A plane carrying 22 people has disappeared in the mountains of Nepal

A small passenger plane operated by a private airline went missing in the mountains of Nepal on Sunday with 22 people on board during cloudy weather, and officials said search crews had been sent to the scene of a fire detected by the local residents.

Nepal State Television said villagers had seen a plane set on fire at the source of the Lyanku Khola River, at the foot of the Himalayan mountain Manapathi, in a district bordering Tibet.

The plane took off in the morning for a 20-minute flight, but lost contact with the control tower five minutes before landing, government officials said. It was operated by Tara Air.

“Ground search teams are moving in that direction,” Tara Air spokesman Sudarshan Gartaula told Reuters, referring to the scene of the fire. “It could be a fire from the villagers or the shepherds. It could be anything.”

The Nepal Civil Aviation Authority (CAAN) also said a team was heading to the area.

The airline said the plane was carrying four Indians, two Germans and 16 Nepalese, including three crew members.

The plane flew from the tourist city of Pokhara, about 125 kilometers west of the capital, Kathmandu. Heading for Jomsom, about 80 km northwest of Pokhara, is a popular tourist and pilgrimage site.

This brochure image taken in Simikot, Nepal, in 2021 shows a Tara Air DHC-6 Twin Otter aircraft with the queue number 9N-AET, the same number as the aircraft that has now disappeared. (Madhu Thapa / Handout / Reuters)

The flight tracking website Flightradar24 reported that the missing De Havilland Canada DHC-6-300 Twin Otter aircraft with registration number 9N-AET made its first flight in April 1979.

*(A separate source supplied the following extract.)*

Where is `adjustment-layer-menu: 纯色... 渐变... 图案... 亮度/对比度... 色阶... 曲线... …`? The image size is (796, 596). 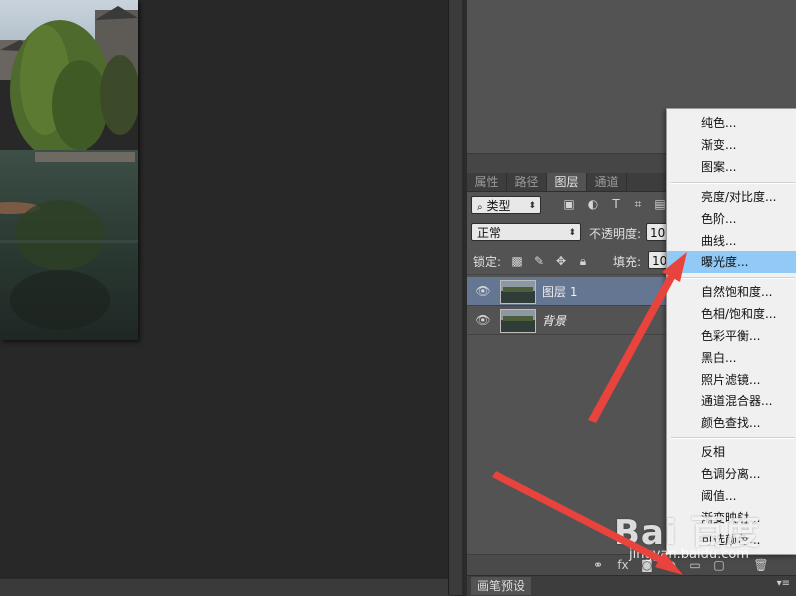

“A search helicopter returned to Jomsom due to bad weather without locating the plane,” CAAN said in a statement.

“The helicopters are ready to search from Kathmandu, Pokhara and Jomsom once the weather conditions improve. Army and police search teams have marched to the site.”

The weather office said there had been thick clouds in the Pokhara-Jomson area since morning.

Nepal, home to eight of the world’s 14 highest mountains, including Everest, has a record number of air crashes. Its climate can change suddenly and the runways are usually in hard-to-reach mountainous areas.

In early 2018, a US-Bangla Airlines flight from Dhaka to Kathmandu crashed on the landing and caught fire, killing 51 of the 71 people on board.

In 1992, all 167 people aboard a Pakistan International Airlines plane were killed when it crashed into a hill while trying to land in Kathmandu.